Sus triunfos para agradar a los «muy abiertos» paladares londinenses son un puñado de excepcionales materias primas nacionales (desde el pulpo al jamón Cinco Jotas pasando por los sesos, los riñones de lechazo o las ortiguillas) y el divertido concepto de las tapas. «Nos basamos en una barra alrededor de la cocina, en el teatro que implica ver a los trabajadores haciendo sus tareas. No solo importa el producto final; es vital dar a conocer todo el proceso: qué vas a comer, cómo te lo preparan y cómo lo cocinan ante tus ojos. Uso mucho producto español, desde pimentón de la Vera a jamón de Jabugo y cochinillo segoviano. Me gusta traer a Londres cosas que no han visto nunca, como los percebes», resalta Barragán.

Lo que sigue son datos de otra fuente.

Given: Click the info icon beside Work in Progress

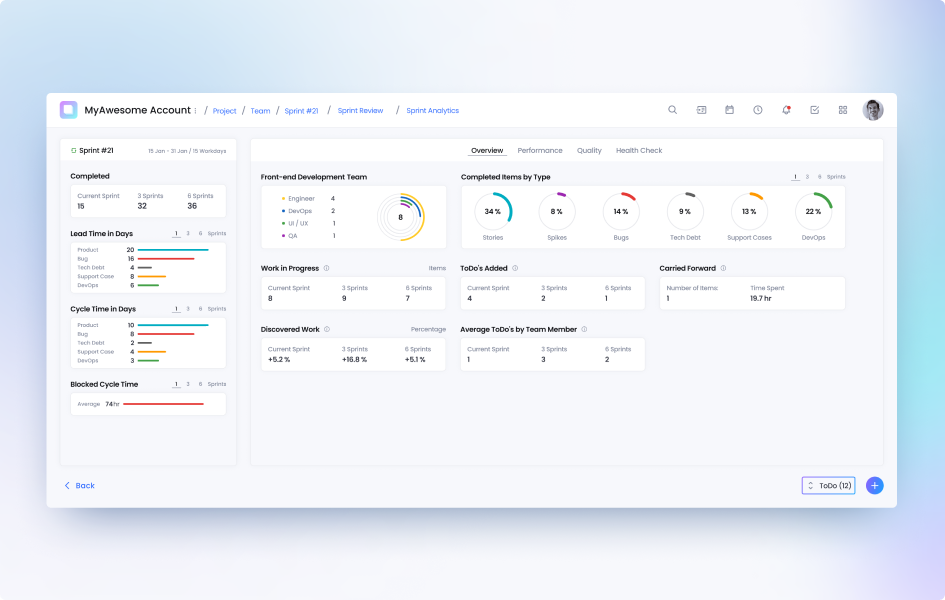Looking at the screenshot, I should tap(327, 268).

Ahora la chef vasca trabaja contra reloj para la apertura de un local propio (Sabor, en el 35-37 de Heddon Street, en el pijo barrio de Mayfair) que gestionará junto a José Etura y que abrirá sus puertas mañana 1 de febrero con diseño de Michaelis-Boyd. En la recámara de su recetario viajan platos como el conejo guisado que preparaba su madre, la cuajada y ese pulpo a feira que cocina en calderos de cobre a la vista de los comensales. Saborrr.